8/27/2020

What is this App about

  • Please find the link to my Shiny App below: https://zhaozheng.shinyapps.io/PredictNextWord/

  • You can enter any number of words, and my app will predict the next word you want to say.

  • The outcome is:

    1. the best prediction from my model, i.e. the word with the highest probability to appear after the input text.
    2. two alternative predictions, which have the 2nd and 3rd highest probability.

Algorithm

  • I use the simplest statistical language model, n-gram model, to predict the probability of next word, given the n-1 words before it.

  • A n-gram matrix will be built using a training corpus. This matrix contains all the n-word phrases (n-grams) appear in the corpus, together with their frequency which will be translated into probability.

  • With any new text provided, the last (n-1) words will be used to match with the first (n-1) words in each n-gram in the above matrix. The last word of the n-gram that has the highest probability will be the best prediction outcome.

Back-off model

  • I used 80% of corpus as the training data, and 20% as the testing data. I use perplexity (the smaller the better) to evaluate the performance of my models.

  • The larger the n, the lower the perplexity, but for models with n>4, they are very computationally intensive with only small improvement in the perplexity. Therefore, I decided to set n=4, and build a back-off model.

  • My model will use the 4-grams matrix if the last three words you input can be matched, otherwise it will “back off” to a lower-order n-gram matrix, and all the way till it reaches unigram.

  • The back-off model is able to provide an outcome, even if the n-word phrase provided did not appear in the training corpus before.

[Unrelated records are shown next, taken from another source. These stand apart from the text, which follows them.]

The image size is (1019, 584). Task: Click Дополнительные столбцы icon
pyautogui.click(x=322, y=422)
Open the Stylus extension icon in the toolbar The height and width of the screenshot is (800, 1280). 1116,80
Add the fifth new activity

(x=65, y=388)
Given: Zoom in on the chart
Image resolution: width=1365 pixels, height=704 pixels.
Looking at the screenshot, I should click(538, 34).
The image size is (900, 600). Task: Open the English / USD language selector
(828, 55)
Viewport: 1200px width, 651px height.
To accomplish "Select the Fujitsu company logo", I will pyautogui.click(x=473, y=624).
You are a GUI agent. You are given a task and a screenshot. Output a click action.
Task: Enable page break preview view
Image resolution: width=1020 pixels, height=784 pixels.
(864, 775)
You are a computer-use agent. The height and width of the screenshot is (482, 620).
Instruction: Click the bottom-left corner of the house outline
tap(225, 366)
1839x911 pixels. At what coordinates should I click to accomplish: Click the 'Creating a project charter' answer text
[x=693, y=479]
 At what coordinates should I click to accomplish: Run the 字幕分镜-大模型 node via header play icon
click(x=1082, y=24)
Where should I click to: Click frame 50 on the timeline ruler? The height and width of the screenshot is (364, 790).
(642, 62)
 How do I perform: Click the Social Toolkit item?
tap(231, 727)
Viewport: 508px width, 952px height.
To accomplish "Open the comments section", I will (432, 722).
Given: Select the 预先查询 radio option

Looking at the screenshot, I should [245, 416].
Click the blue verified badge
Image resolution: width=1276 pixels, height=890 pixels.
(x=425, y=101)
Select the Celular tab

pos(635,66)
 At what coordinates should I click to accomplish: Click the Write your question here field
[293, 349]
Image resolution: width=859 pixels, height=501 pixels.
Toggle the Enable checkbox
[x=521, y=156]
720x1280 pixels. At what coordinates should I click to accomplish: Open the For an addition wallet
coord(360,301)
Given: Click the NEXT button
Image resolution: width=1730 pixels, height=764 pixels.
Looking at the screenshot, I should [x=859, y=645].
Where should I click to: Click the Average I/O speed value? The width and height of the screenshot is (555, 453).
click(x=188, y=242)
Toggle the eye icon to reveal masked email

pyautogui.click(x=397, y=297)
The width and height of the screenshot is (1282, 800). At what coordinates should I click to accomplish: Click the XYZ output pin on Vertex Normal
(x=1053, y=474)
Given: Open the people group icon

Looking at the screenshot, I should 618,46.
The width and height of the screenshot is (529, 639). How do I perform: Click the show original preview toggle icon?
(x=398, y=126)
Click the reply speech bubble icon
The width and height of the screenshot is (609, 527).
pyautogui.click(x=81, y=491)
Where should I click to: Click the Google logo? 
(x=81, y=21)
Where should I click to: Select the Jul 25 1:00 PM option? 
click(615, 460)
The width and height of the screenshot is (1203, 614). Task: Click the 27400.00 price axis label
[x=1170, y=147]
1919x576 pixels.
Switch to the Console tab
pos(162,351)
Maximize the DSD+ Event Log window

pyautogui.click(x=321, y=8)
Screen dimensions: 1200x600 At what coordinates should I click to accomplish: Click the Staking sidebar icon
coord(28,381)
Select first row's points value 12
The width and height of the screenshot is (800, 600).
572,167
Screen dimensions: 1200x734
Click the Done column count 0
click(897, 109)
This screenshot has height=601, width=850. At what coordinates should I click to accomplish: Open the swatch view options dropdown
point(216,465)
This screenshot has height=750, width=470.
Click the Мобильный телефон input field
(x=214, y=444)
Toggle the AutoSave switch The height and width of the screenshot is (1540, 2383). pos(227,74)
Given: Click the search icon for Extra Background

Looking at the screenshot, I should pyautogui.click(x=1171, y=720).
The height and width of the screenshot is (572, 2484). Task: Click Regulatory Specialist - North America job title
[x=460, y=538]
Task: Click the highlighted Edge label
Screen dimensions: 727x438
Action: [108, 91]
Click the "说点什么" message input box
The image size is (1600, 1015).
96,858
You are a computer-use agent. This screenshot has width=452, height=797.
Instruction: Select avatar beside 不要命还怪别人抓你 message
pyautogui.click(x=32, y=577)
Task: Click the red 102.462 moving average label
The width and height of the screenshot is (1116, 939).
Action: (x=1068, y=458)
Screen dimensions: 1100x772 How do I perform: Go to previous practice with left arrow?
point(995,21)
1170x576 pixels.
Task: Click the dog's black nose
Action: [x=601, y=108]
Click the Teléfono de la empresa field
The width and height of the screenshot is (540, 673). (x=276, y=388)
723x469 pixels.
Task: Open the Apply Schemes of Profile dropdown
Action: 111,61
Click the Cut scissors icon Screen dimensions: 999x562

Model Performance and Follow-ups

  • I tested my model using the 4-word phrases (4-grams) generated from the testing data, and the performance of the model is very good on those common phrases.

  • For the first 1,000 most frequent 4-grams, the average accuracy is 96%; For the first 10,000 4-grams, it is 85%; For all the 4-grams which appears more than 3 times (this gives us more than 100 thousand 4-grams), the average accuracy is still above 65%;

  • However, for those rare 4-grams (with frequency = 1) the accuracy will drop to about 25%.

  • Follow-ups: This model can be trained with more comprehensive corpus, and its performance will be further improved.